▶ _WORK TO COMPLETE_:
Find the line with "You are a computer-use agent. The image" in the records below. Copy it and every line after it, up to and including the line with "Task: Open the Name Box dropdown arrow".

(Stored dataset items)
[Start of section]
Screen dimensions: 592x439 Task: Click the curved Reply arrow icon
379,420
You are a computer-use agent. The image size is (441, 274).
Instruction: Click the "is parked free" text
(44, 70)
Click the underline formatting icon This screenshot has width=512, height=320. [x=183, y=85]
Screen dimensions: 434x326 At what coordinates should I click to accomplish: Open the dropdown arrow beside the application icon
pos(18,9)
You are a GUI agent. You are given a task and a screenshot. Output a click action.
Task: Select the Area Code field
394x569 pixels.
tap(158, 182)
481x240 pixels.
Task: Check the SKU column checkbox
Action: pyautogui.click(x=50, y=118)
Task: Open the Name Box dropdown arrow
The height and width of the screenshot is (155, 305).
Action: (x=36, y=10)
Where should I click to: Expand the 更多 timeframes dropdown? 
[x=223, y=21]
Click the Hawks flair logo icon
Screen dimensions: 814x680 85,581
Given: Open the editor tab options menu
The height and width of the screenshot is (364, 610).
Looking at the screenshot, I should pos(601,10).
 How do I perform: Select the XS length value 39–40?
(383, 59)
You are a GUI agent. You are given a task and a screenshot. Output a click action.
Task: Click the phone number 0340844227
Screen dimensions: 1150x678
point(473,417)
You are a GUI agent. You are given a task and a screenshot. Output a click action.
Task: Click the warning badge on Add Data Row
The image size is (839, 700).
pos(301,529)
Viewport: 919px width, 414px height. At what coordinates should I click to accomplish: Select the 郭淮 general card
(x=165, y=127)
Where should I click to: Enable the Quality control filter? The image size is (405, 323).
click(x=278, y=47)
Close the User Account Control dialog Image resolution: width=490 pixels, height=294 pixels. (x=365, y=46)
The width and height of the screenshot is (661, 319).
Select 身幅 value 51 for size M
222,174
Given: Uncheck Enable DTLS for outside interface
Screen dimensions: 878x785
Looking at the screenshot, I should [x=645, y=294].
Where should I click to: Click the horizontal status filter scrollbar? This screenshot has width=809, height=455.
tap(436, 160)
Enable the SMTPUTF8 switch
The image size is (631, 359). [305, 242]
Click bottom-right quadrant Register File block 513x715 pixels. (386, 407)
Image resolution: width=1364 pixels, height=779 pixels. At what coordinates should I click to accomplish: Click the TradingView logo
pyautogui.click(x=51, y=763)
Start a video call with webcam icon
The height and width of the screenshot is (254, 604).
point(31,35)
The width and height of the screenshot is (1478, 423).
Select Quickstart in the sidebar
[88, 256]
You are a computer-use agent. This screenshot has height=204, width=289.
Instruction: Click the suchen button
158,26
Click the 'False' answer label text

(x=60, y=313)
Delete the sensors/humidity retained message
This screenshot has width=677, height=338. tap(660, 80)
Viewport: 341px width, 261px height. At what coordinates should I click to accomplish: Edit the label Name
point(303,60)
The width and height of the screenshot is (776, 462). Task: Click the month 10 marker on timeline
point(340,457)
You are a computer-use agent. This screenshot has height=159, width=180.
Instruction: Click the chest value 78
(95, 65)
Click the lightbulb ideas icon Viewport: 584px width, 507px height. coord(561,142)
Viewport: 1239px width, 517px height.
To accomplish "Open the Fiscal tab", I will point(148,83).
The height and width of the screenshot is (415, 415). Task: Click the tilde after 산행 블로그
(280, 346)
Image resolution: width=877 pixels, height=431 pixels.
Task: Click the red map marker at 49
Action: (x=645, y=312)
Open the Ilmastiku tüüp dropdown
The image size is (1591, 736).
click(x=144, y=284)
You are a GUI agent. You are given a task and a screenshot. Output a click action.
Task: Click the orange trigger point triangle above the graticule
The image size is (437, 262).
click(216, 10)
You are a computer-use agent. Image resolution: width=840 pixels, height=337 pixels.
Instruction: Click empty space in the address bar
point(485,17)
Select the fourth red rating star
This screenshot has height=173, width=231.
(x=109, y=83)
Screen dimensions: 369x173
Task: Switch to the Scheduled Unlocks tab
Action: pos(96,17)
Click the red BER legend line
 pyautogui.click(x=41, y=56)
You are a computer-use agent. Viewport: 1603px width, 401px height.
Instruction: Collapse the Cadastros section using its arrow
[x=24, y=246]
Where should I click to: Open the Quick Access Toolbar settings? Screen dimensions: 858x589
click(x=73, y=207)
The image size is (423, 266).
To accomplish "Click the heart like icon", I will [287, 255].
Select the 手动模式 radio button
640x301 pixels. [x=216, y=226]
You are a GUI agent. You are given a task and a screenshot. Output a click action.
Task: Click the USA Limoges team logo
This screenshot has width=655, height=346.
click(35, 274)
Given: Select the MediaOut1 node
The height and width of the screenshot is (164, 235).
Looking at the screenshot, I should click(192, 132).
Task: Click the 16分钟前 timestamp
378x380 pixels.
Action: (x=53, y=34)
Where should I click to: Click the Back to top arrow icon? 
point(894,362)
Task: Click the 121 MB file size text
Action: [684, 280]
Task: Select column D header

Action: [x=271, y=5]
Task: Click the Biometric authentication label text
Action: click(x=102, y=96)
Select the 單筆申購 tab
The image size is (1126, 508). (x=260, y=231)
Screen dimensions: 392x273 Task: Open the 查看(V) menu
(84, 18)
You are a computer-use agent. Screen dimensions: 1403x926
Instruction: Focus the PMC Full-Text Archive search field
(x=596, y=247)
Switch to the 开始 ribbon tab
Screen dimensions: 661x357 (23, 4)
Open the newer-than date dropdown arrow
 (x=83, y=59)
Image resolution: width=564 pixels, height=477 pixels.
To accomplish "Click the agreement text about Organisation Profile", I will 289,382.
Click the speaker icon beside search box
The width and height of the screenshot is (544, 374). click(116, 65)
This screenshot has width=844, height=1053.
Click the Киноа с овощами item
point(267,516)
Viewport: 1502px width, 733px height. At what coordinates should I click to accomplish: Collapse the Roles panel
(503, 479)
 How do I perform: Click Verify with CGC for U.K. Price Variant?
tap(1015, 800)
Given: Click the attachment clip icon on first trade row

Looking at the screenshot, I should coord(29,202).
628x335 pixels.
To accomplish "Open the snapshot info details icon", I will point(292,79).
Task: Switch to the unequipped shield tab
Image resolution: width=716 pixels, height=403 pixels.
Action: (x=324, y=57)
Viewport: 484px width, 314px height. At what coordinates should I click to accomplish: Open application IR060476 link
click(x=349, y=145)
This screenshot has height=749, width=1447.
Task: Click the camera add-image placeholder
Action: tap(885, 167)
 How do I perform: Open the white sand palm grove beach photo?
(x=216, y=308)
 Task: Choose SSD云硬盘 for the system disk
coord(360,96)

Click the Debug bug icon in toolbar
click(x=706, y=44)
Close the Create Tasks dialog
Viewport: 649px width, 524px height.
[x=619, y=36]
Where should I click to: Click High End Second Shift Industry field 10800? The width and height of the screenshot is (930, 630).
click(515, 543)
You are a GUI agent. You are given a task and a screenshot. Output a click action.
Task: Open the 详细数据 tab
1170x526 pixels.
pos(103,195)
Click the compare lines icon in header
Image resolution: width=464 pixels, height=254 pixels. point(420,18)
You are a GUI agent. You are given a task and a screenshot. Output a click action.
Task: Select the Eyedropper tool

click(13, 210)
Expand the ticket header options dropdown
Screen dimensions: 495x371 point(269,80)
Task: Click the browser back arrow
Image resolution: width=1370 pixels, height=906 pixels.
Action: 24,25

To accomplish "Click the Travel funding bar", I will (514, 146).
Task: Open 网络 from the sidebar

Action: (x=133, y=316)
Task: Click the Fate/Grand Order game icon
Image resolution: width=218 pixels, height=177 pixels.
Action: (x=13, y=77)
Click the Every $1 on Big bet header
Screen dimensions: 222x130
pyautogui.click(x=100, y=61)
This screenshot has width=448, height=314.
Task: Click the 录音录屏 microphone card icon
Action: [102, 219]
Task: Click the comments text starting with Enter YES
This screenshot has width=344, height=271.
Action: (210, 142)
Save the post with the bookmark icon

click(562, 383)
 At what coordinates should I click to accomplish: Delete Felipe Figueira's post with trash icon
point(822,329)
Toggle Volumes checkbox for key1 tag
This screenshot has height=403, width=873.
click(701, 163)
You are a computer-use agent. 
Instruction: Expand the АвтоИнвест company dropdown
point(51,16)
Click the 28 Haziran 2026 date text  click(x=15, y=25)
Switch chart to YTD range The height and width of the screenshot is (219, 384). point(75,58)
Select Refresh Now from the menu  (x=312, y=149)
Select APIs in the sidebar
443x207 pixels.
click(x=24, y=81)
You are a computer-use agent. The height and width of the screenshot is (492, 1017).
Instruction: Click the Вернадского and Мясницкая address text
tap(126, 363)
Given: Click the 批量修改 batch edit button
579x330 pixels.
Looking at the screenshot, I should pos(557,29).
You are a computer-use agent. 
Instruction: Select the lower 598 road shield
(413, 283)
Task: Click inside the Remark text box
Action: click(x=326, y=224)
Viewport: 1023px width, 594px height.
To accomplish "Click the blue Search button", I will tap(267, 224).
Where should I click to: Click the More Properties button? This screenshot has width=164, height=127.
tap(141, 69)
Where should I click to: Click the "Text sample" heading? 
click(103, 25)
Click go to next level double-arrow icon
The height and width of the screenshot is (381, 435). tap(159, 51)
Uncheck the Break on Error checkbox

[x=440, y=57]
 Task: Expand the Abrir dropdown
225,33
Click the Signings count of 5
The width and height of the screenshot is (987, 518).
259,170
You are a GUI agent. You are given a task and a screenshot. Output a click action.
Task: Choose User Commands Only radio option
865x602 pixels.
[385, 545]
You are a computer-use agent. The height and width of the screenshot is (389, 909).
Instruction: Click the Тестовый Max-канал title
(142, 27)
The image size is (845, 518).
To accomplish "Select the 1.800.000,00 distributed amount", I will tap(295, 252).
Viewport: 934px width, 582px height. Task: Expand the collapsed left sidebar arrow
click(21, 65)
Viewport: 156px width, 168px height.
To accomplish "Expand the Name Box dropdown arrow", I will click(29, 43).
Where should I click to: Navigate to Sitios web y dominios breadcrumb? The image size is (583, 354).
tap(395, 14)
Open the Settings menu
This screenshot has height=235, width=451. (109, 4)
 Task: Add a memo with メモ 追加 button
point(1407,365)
[End of section]
▶ _ANSWER FOR THIS EXERCISE_:
You are a computer-use agent. The image size is (441, 274).
Instruction: Click the "is parked free" text
(44, 70)
Click the underline formatting icon This screenshot has width=512, height=320. [x=183, y=85]
Screen dimensions: 434x326 At what coordinates should I click to accomplish: Open the dropdown arrow beside the application icon
pos(18,9)
You are a GUI agent. You are given a task and a screenshot. Output a click action.
Task: Select the Area Code field
394x569 pixels.
tap(158, 182)
481x240 pixels.
Task: Check the SKU column checkbox
Action: pyautogui.click(x=50, y=118)
Task: Open the Name Box dropdown arrow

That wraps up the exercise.